Understanding Heaps and Heap Sort - Comparison and Analysis

Algorithms Posted 5 months ago

Heaps are a data structure created to implement a "Priority Queue" - that which represents a set of elements containing keys associated with a priority - supporting operations such as finding the element with the largest key, extracting the element with the largest key and so on.

A Heap can be imagined as an array visualized as a nearly-completed binary tree. For a given Array A[0..N], any key at index i, can be imagined as a parent with its child nodes at 2i+1 and 2i+2 indexes respectively.

For a element at an index i:

parent(i) = A[(i-1)/2]
left(i) = A[2i+1]
right(i) = A[2i+2]

The important aspect of a heap is such that, every key at index i is always greater than (or less than) all of its children. If the heap follows the maximum parent node property, then it is called as a Max Heap, and if the heap follows the minimum parent node property, then it is called as a Min Heap.

In this article, we shall deal with Max Heaps and understand how we can build a heap from a given array and then use the heap property in sorting the elements - called as Heap Sort.

A Max Heap defines two important operations to convert an array into a Heap:

  1. max_heapify()
  2. build_max_heap()

+===+

* Apply what you read *
• A. Decide whether each statement agrees with the text on heaps, answering yes or no and quoting the deciding words: (i) a heap can be pictured as an array laid out as a nearly-completed binary tree; (ii) the left child of the element at index i sits at index 2i+2; (iii) the text focuses on Min Heaps.
• B. Return the passage of the text on heaps that begins at the words "For a element" and stops after "a Min Heap.".

* Information shown *
+===+

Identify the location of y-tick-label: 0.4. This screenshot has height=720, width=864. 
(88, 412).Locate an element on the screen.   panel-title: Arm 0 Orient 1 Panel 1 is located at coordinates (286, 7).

+===+

* Per-task outputs *
• A.
(i) Yes: "A Heap can be imagined as an array visualized as a nearly-completed binary tree."
(ii) No: "left(i) = A[2i+1]"
(iii) No: "In this article, we shall deal with Max Heaps"

• B.
For a element at an index i:

parent(i) = A[(i-1)/2]
left(i) = A[2i+1]
right(i) = A[2i+2]

The important aspect of a heap is such that, every key at index i is always greater than (or less than) all of its children. If the heap follows the maximum parent node property, then it is called as a Max Heap, and if the heap follows the minimum parent node property, then it is called as a Min Heap.